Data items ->
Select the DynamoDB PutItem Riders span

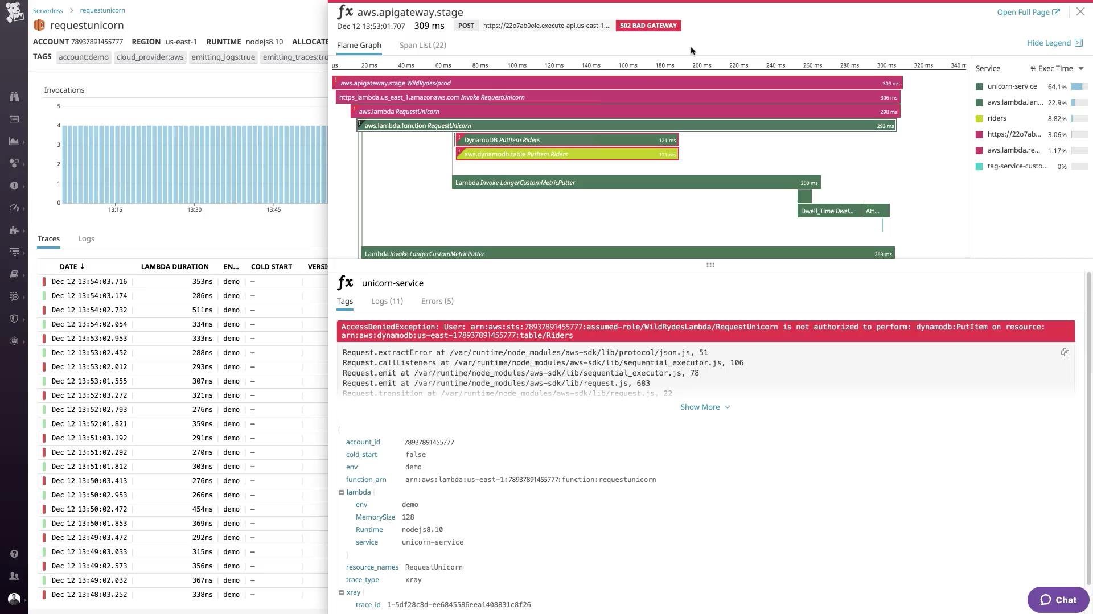point(566,140)
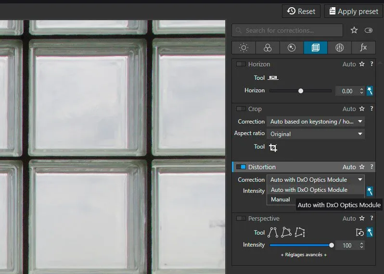Image resolution: width=384 pixels, height=274 pixels.
Task: Expand the Aspect ratio dropdown
Action: 316,134
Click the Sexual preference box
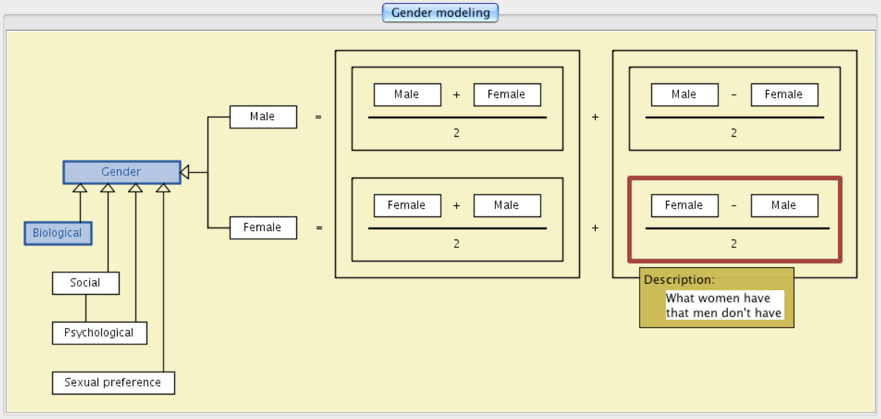Viewport: 881px width, 419px height. [x=113, y=383]
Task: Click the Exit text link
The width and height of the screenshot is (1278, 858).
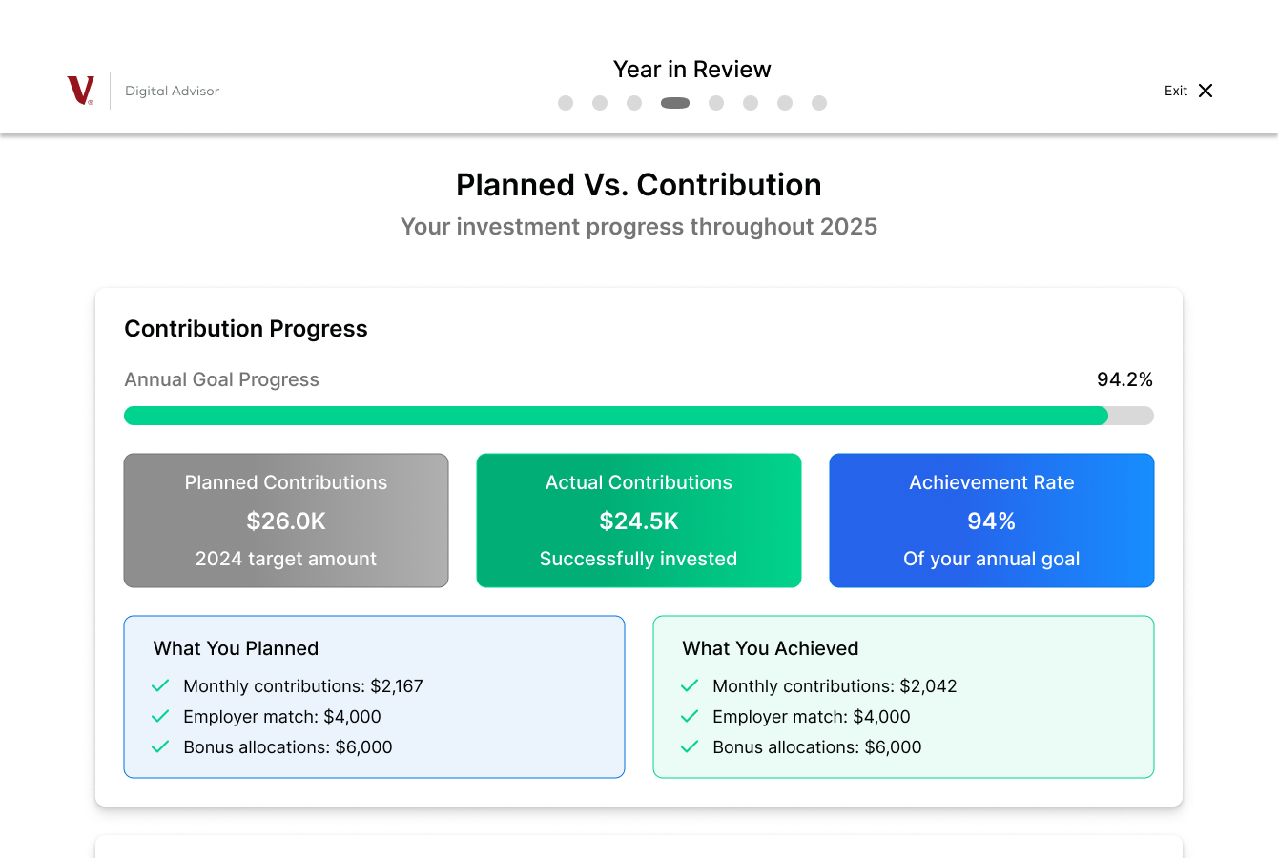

PROBLEM TO SOLVE ->
A word-for-word copy of the data, without its pictures, is what is needed.

WRITTEN SOLUTION ->
Select the DynamoDB PutItem Riders span

point(566,140)
Image resolution: width=384 pixels, height=274 pixels.
Task: Expand the Aspect ratio dropdown
Action: 316,134
Click the Sexual preference box
Viewport: 881px width, 419px height. [x=113, y=383]
Task: Click the Exit text link
The width and height of the screenshot is (1278, 858).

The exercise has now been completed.